WORK TASK >> Copy each line below in which the string "agent" appears.

Collected data entries
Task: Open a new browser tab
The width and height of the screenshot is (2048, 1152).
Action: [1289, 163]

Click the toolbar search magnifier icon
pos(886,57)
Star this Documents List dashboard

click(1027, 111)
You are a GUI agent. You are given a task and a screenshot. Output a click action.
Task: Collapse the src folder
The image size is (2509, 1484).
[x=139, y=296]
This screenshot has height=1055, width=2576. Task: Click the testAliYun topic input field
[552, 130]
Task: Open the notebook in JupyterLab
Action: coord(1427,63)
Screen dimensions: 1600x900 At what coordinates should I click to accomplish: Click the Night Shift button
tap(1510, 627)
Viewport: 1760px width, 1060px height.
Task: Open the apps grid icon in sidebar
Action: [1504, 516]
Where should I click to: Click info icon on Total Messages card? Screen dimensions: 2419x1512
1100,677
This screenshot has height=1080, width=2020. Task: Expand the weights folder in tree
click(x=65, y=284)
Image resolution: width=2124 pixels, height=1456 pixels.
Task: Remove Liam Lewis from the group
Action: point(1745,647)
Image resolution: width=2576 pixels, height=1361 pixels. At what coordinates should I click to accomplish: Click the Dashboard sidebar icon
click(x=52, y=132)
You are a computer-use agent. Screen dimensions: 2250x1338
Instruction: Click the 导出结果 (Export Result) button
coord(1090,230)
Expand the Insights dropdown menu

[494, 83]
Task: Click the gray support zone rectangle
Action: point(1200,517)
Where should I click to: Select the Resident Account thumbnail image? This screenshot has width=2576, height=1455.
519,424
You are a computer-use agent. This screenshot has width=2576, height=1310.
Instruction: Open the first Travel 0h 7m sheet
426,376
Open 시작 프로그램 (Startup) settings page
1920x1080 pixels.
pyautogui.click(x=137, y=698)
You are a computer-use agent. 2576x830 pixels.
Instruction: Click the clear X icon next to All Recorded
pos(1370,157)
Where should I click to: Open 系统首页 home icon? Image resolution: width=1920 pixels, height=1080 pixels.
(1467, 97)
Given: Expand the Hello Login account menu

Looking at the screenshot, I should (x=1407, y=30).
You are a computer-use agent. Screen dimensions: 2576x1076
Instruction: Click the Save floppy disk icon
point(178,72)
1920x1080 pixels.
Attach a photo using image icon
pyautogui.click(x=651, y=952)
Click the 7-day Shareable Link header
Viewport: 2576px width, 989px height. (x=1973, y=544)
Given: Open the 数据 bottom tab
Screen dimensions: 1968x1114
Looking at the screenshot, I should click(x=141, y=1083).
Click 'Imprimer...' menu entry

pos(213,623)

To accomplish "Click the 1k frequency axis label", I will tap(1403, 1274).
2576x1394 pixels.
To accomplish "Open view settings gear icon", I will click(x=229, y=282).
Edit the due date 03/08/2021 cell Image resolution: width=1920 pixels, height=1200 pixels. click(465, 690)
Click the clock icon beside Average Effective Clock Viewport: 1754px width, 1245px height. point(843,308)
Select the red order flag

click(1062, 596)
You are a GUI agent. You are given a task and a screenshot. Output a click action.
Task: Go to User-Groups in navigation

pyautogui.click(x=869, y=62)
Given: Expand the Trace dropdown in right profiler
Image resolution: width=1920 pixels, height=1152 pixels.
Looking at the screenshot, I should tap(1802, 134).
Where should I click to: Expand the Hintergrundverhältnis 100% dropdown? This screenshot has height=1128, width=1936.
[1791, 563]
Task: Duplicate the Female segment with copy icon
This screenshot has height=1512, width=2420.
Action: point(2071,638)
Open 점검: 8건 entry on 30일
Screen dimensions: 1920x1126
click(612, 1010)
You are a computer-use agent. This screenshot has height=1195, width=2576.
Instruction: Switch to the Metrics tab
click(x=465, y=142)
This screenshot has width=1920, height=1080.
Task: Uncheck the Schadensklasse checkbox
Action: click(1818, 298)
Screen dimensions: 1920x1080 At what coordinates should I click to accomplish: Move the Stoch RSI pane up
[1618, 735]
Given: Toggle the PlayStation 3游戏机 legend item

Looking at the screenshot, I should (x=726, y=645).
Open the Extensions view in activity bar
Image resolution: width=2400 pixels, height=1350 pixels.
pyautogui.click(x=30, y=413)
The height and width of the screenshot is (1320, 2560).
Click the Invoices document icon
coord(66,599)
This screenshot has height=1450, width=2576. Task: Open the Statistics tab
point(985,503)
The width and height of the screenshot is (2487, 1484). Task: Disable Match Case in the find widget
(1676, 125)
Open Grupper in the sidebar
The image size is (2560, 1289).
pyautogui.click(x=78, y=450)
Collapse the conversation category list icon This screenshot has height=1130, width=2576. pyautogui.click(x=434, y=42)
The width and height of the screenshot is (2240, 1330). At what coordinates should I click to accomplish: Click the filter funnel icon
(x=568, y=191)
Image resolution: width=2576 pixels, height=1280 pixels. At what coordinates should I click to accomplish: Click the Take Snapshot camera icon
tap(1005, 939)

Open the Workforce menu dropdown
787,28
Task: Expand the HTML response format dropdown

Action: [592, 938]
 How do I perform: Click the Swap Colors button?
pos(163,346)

RESPONSE AREA >>
You are a GUI agent. You are given a task and a screenshot. Output a click action.
You are a computer-use agent. Screen dimensions: 2250x1338
You are a computer-use agent. This screenshot has width=2576, height=1310.
You are a computer-use agent. 2576x830 pixels.
You are a computer-use agent. Screen dimensions: 2576x1076
You are a GUI agent. You are given a task and a screenshot. Output a click action.
You are a computer-use agent. This screenshot has height=1195, width=2576.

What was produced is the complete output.